À 21 ans, Renaud Deraison est connu partout dans le monde. Nessus, son logiciel libre pour tester la sécurité des serveurs informatiques, s’est imposé là où il n’y avait plus grand-chose.
« J’étais là au bon moment, c’est une question de chance. » Renaud Deraison a le triomphe modeste. Dans le monde entier, les spécialistes de sécurité informatique connaissent son bébé, Nessus. Un logiciel libre de test de vulnérabilités. Entamé en janvier 1998 comme un projet informatique privé, Nessus s’est imposé là où il n’y avait plus grand-chose. Satan, programme mythique de détection des failles d’un serveur, n’était plus mis à jour. Sa pertinence déclinait. Saint, son « successeur » est, pour sa part, arrivé six mois après Nessus.

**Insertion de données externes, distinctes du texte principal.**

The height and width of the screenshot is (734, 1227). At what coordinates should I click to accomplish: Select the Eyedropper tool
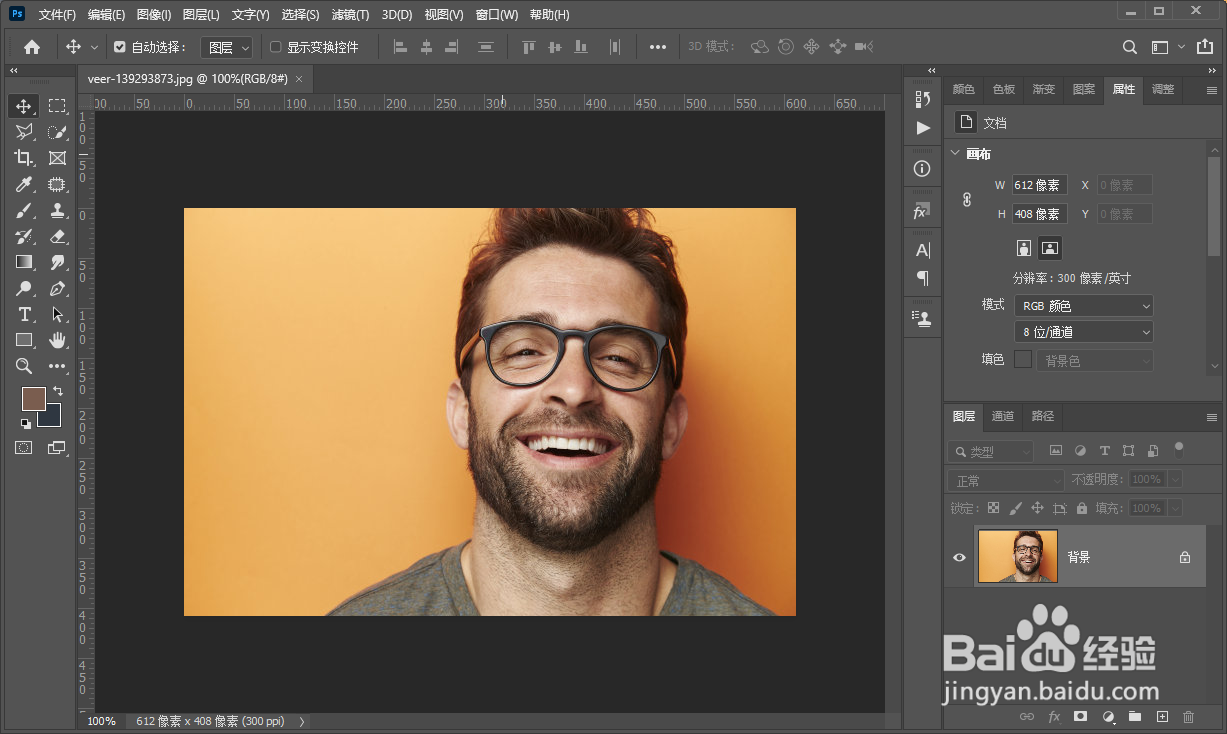[x=24, y=184]
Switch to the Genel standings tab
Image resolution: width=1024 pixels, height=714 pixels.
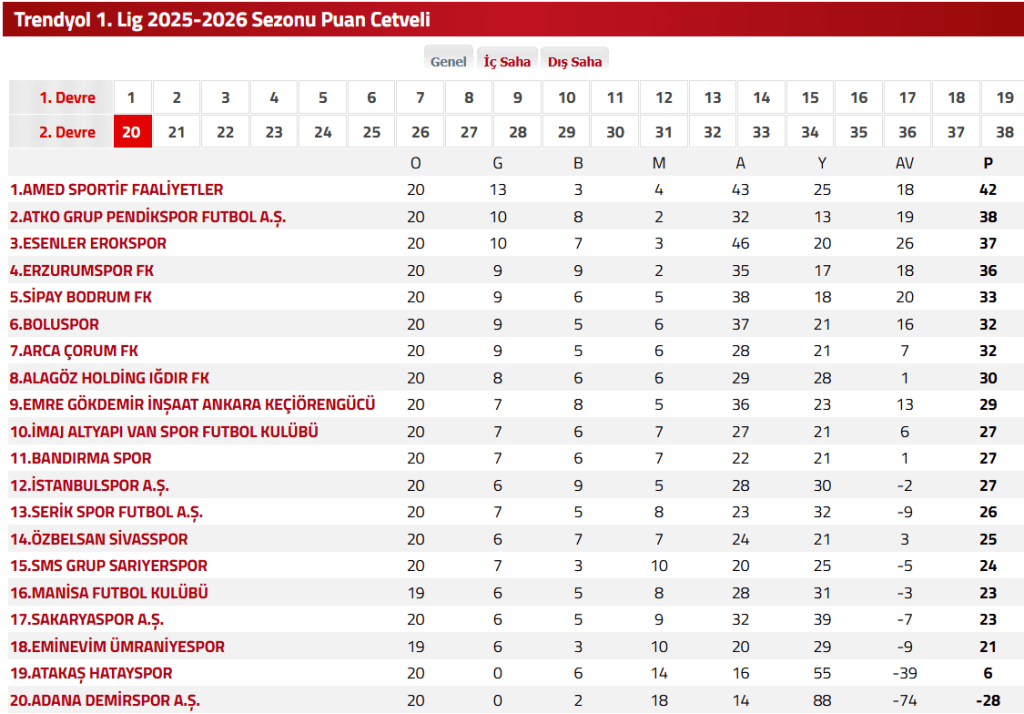(x=448, y=61)
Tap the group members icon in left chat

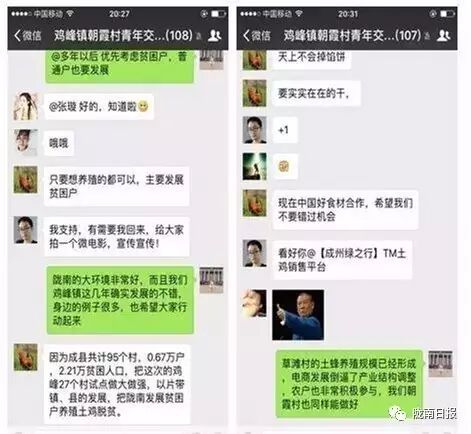[215, 35]
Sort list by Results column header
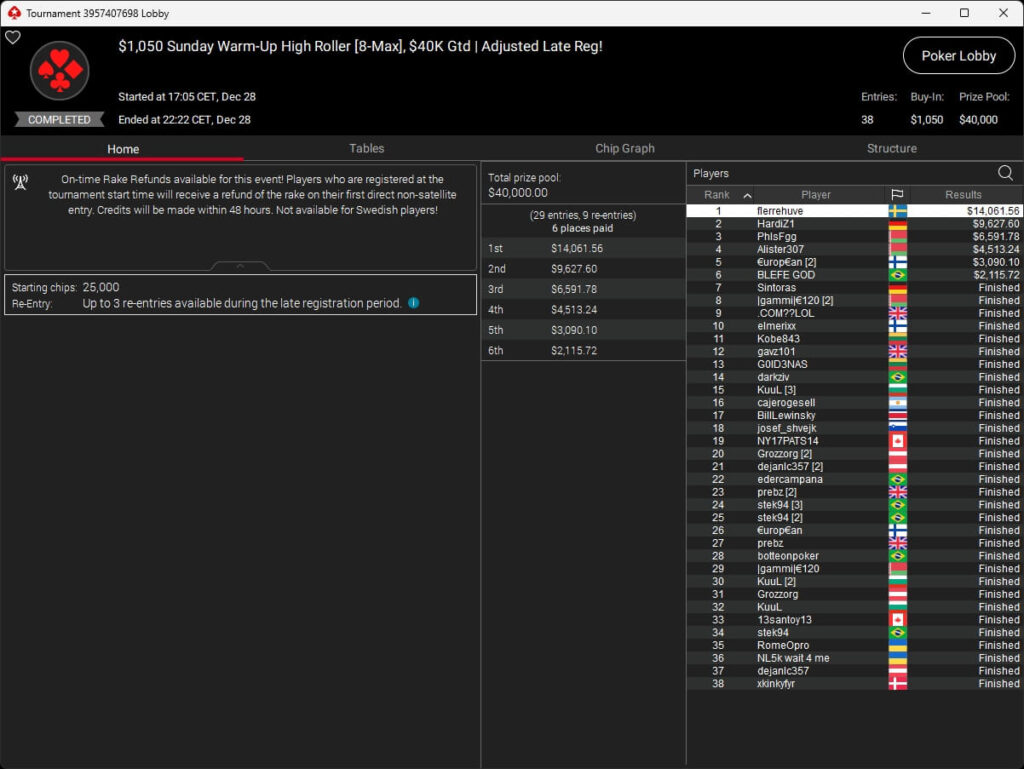The height and width of the screenshot is (769, 1024). [x=963, y=195]

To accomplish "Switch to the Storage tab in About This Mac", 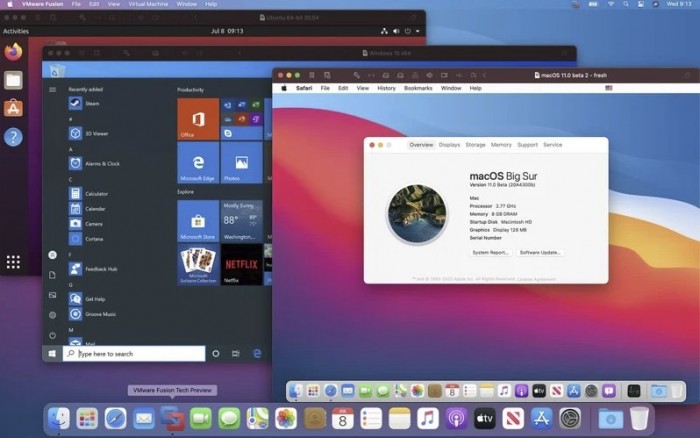I will 475,145.
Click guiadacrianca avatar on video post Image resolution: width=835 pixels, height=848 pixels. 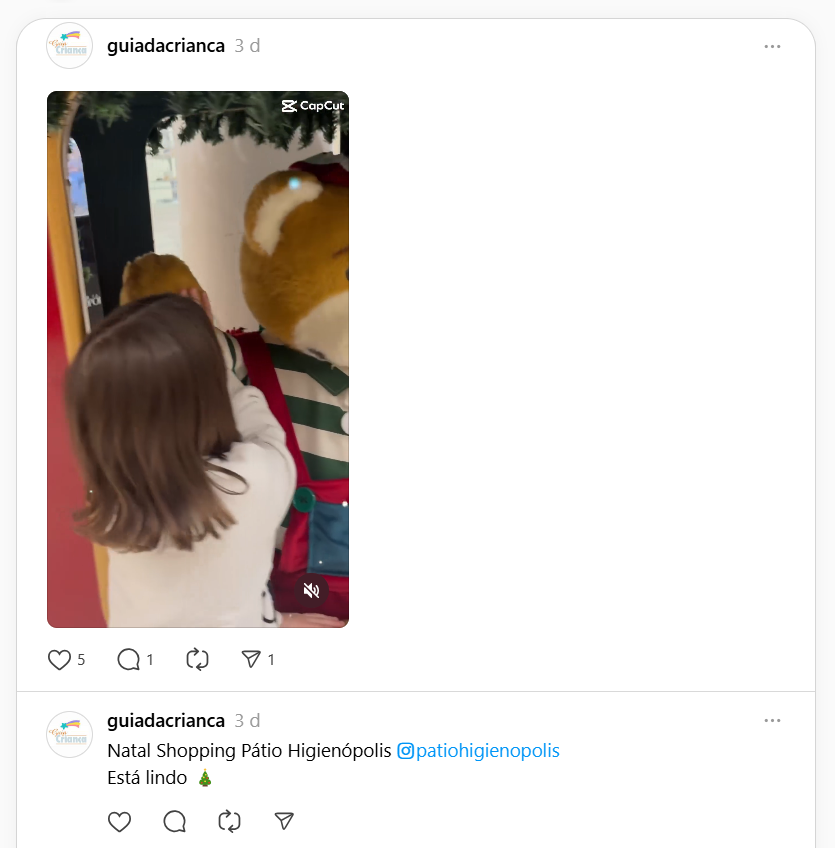tap(70, 46)
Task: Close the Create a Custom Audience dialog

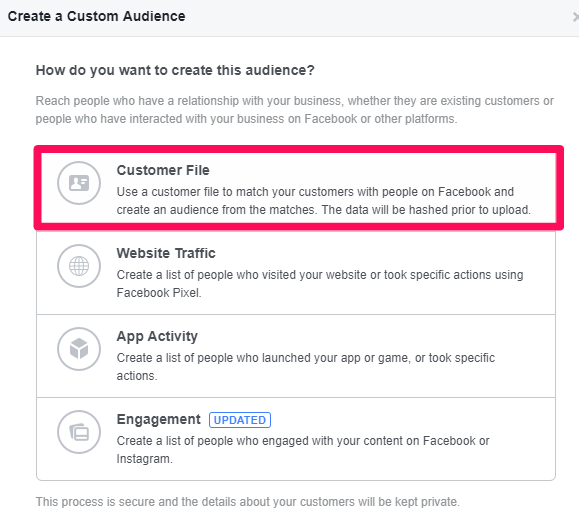Action: [x=576, y=17]
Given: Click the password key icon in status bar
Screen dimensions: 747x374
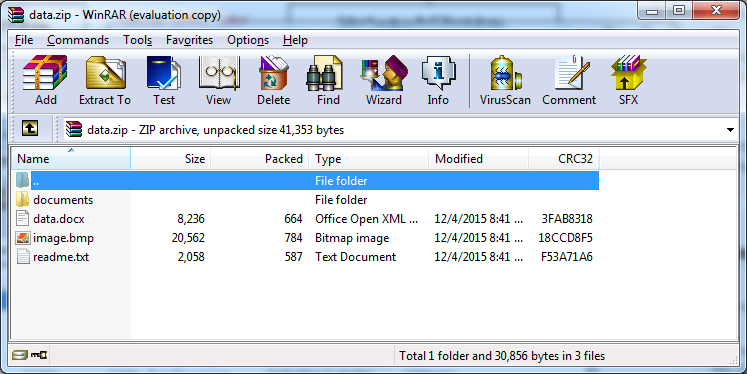Looking at the screenshot, I should [39, 355].
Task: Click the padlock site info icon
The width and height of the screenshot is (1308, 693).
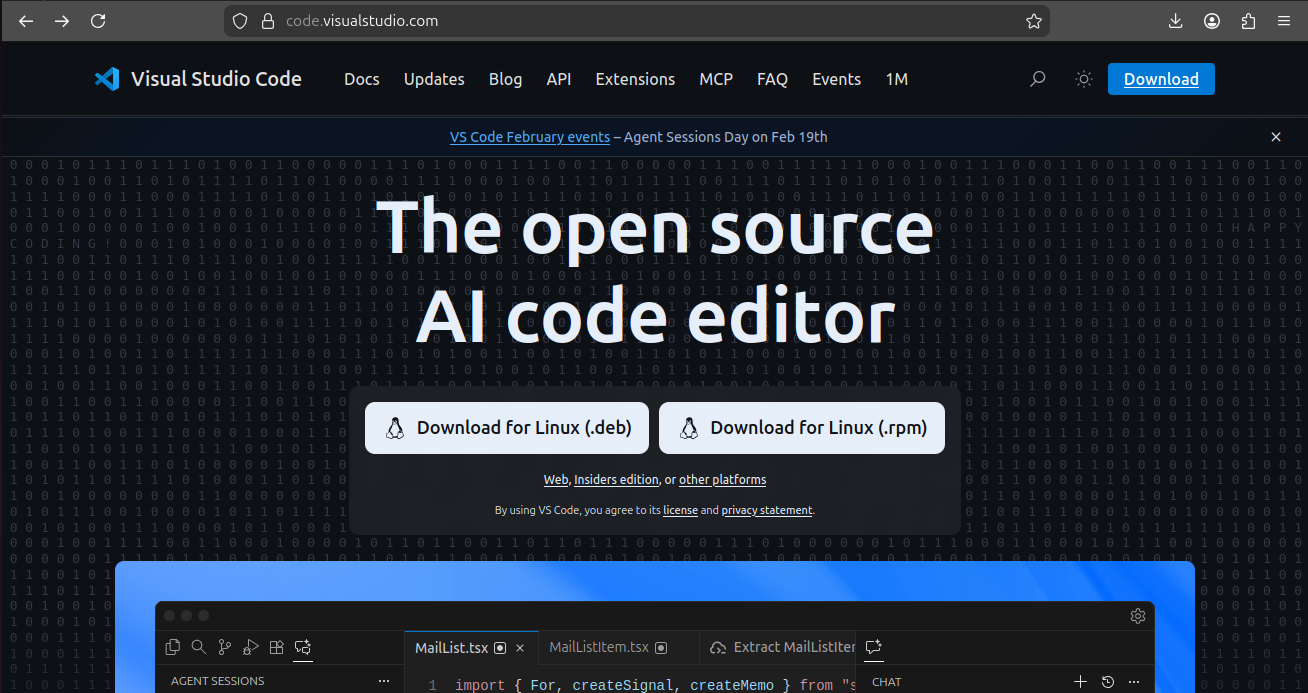Action: pos(266,21)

Mais il n’y a pas que la chance ou le timing. Renaud Deraison, 21 ans aujourd’hui, l’admet : Nessus lui a demandé beaucoup de travail et de temps. L’informatique, ce grand brun efflanqué connaît : il en tâte depuis l’âge de douze ans. Et il s’est vite entiché de sécurité, un univers peuplé de backdoors, de virus et de chevaux de Troie. Mais n’allez surtout pas confondre ce Parisien, au look propret d’étudiant de Science-po, avec un vilain pirate (forcément à cheveux longs et boutons...) : « Mon truc, c’est de trouver une faille, pas de l’exploiter », confie-t-il. Et pourquoi avoir choisi de faire un logiciel libre ? « Parce que c’était un moyen de rendre à la communauté ce qu’elle m’avait apporté », répond-il, comme tout bon informaticien qui a tâté du Linux. Mais aussi parce que les logiciels commerciaux bénéficient de millions de dollars d’investissements. Lui ne pouvait pas s’aligner. Alors comment gagner de l’argent avec Nessus ? En montant une société de support, qui aide les entreprises à installer et à personnaliser le programme, selon leurs besoins. Mais le chasseur de bugs a pour l’instant moins de chance avec le business. Faute de pouvoir convaincre les utilisateurs de son logiciel de payer pour améliorer un produit gratuit, Renaud devrait bientôt mettre la clé sous la porte. Plutôt rageant, lorsque l’on sait qu’une quinzaine d’autres boîtes gagnent de l’argent grâce à Nessus : elles vendent comme service le fait de lancer le logiciel à l’assaut des réseaux pour y déceler des failles de sécurité. Certaines n’analysent même pas le rapport fourni par Nessus, ce qui, pour le client, n’a aucun intérêt. Mais Renaud s’en moque. Il a déjà en tête de monter une autre société, sur un filon qui, cette fois, sera le bon. Mais, chut, il n’en dira pas davantage.
De toute façon, il a l’habitude de se débrouiller seul. Si la notoriété de Nessus lui vaut d’intervenir dans de grandes conférences, comme Black Hat en 2001, il n’a jamais reçu d’aide de la communauté Linux. Les fans du pingouin ne s’intéressent guère au développement de Nessus. Linux.com a même refusé de passer des bandeaux publicitaires pour le logiciel. Quant aux spécialistes de la sécurité, certains font valoir des défauts de programmation dans le logiciel de Renaud Deraison. « Il y a trois ans, je n’étais pas un bon programmeur. Je ne sais pas si je suis meilleur aujourd’hui, mais je travaille à l’amélioration du code tant que cela ne remet pas en cause la stabilité de l’ensemble. Nessus marche bien parce que ça ne plante pas. » Pour un logiciel de sécurité, c’est une qualité première.